● **SUPPLIED MATERIAL**:
----------
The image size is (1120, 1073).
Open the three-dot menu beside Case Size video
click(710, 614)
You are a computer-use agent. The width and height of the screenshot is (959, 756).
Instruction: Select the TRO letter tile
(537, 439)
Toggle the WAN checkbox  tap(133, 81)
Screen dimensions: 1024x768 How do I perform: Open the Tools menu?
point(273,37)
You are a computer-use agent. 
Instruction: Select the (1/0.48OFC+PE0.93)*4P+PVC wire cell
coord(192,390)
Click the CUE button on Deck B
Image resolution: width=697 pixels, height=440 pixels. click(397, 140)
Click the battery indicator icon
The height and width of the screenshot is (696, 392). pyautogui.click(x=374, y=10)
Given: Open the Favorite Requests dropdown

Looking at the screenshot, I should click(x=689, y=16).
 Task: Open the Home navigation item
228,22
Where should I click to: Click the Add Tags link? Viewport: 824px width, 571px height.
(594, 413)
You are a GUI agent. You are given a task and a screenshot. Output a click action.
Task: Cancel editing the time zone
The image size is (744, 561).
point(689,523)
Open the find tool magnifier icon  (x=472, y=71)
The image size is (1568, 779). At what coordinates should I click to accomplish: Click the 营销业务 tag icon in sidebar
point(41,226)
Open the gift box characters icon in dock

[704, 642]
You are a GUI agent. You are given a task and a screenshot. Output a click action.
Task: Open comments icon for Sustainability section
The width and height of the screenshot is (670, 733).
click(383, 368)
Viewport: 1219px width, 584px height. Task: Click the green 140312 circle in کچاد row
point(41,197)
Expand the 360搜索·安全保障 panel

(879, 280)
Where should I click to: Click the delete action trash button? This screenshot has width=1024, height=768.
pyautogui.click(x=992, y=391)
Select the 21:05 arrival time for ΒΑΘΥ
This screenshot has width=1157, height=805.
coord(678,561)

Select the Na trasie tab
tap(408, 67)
----------
● **EXERCISE**: Show the lines from the data above that contain the string "agent".

● **RESPONSE BOX**:
You are a computer-use agent. The width and height of the screenshot is (959, 756).
You are a computer-use agent. 
You are a GUI agent. You are given a task and a screenshot. Output a click action.
You are a GUI agent. You are given a task and a screenshot. Output a click action.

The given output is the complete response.